Robin Raju has been head of individual retirement at Equitable’s individual retirement business for close to a year, and he has been with Equitable and its affiliates since 2004.
He said one key shift he sees Equitable driving is an emphasis on showing how insurance fits in a client’s financial life.
More and more, Equitable advisors are talking about insurance as an asset class — part of everyone’s portfolio, alongside stocks and bonds, Raju said last week, in an interview.
“Insurance has a role to play,” Raju said.
Raju has a bachelor’s degree from the University of Scranton. He began working for Equitable in 2004. He spent three years at AXA Global Life and Savings in Paris, back when Equitable was part of AXA S.A. of Paris.
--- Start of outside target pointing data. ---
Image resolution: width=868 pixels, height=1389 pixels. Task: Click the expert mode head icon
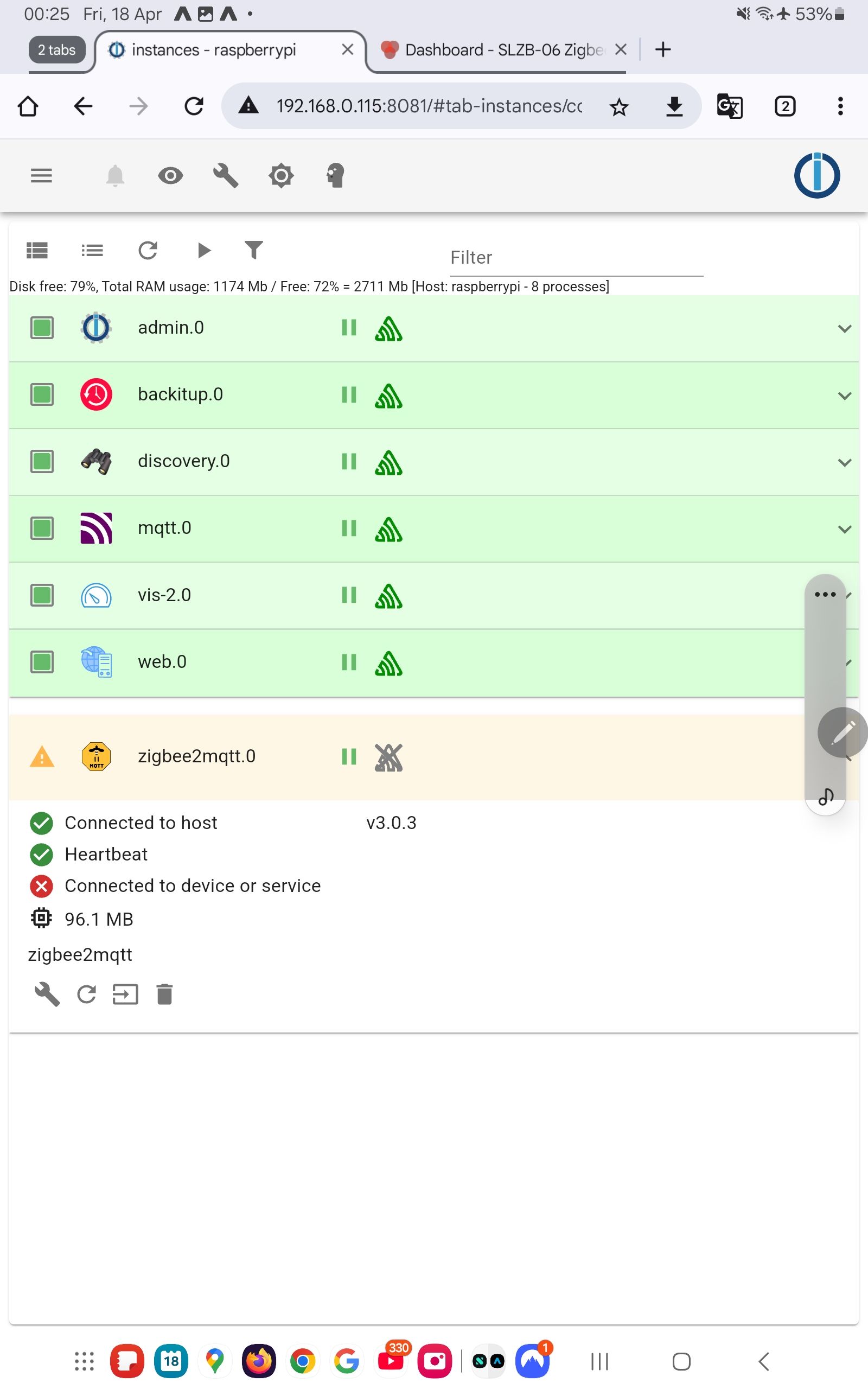click(335, 175)
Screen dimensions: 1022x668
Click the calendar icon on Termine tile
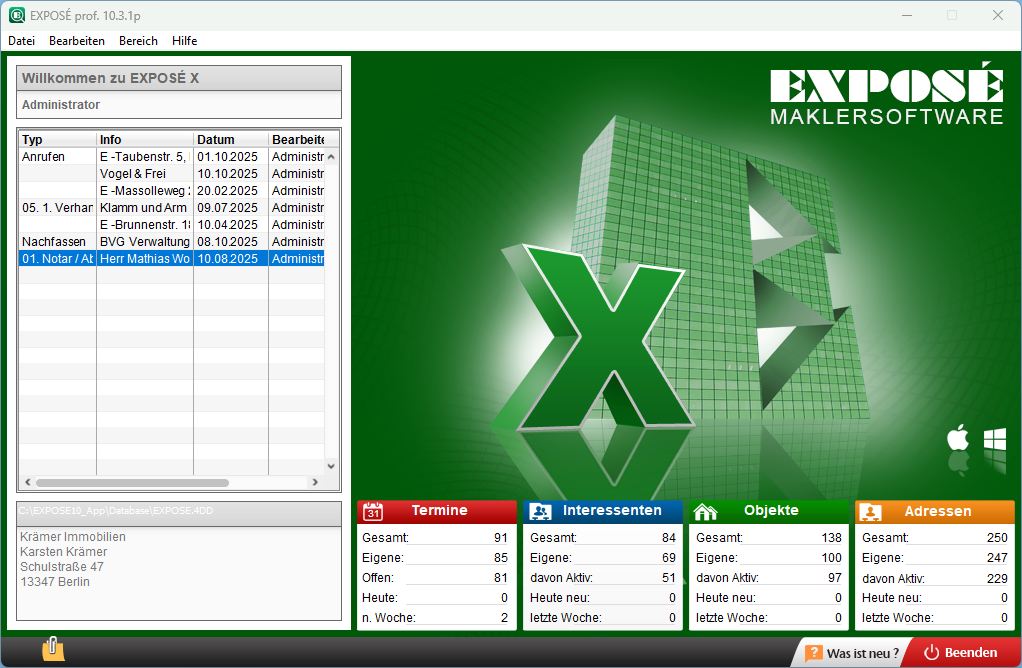[373, 512]
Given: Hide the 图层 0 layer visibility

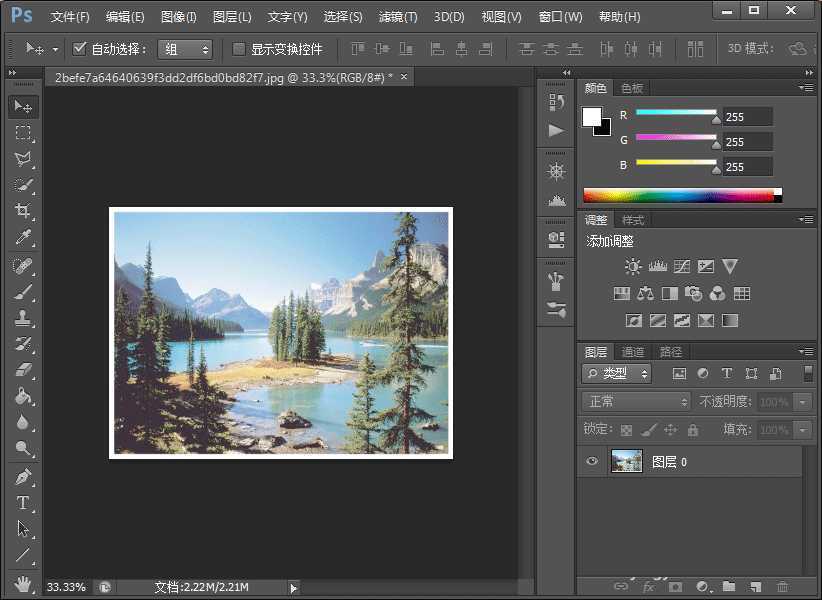Looking at the screenshot, I should point(591,460).
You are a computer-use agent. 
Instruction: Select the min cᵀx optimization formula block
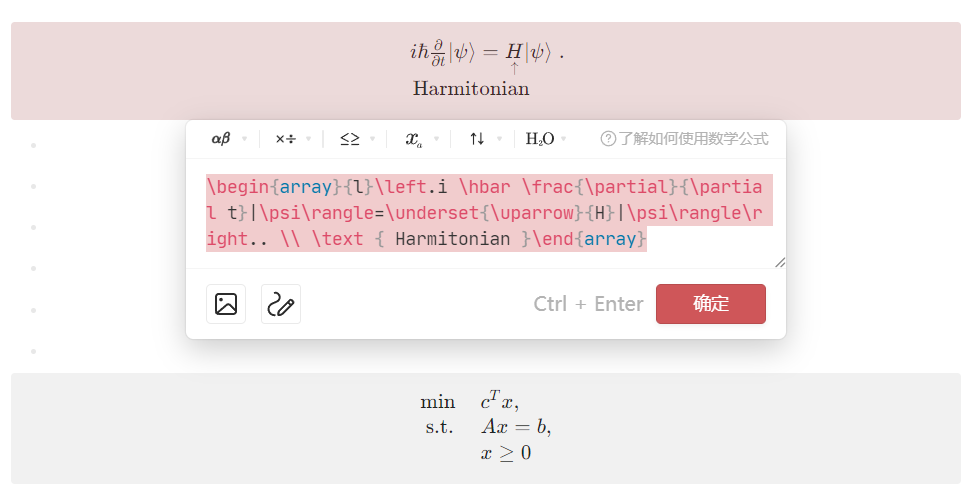[486, 428]
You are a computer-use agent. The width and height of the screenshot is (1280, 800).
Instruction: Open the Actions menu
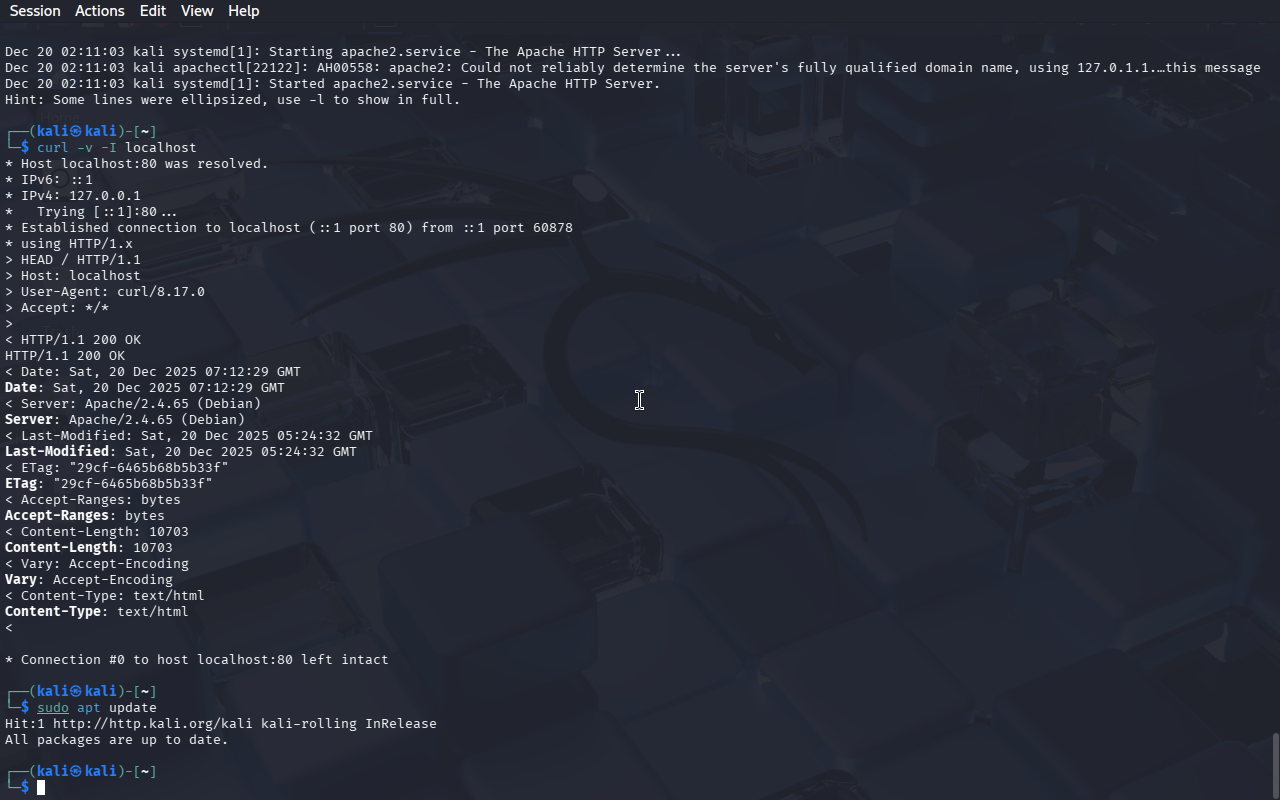point(100,11)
He later was treasurer of Equitable’s holding company, Equitable Holdings, and business chief financial officer for Equitable’s life, retirement and wealth management businesses before he took over as head of the individual retirement business, in April 2020.
Traditionally, the rule of thumb has been that clients should subtract their age from 100 to determine what percentage of their assets to invest in stocks, then invest the rest in bonds.
What percentage of a client’s assets should come in the form of insurance defies that kind of simplistic approach, because analyzing insurance needs depends on a client’s age, the client’s tax situation and many other factors, Raju said.
But, once an advisor sits down with a client and helps the client develop a plan, “we think insurance is part of the solution,” Raju said.
Here are three other things Raju is seeing in the U.S. annuity market, drawn from the interview.
1. He sees the Securities and Exchange Commission’s Regulation Best Interest as a more practical version of the Labor Department’s fiduciary rule efforts.
Like the Labor fiduciary rule, Reg BI requires financial professionals to put the client’s interests first, and to document that they’ve done that.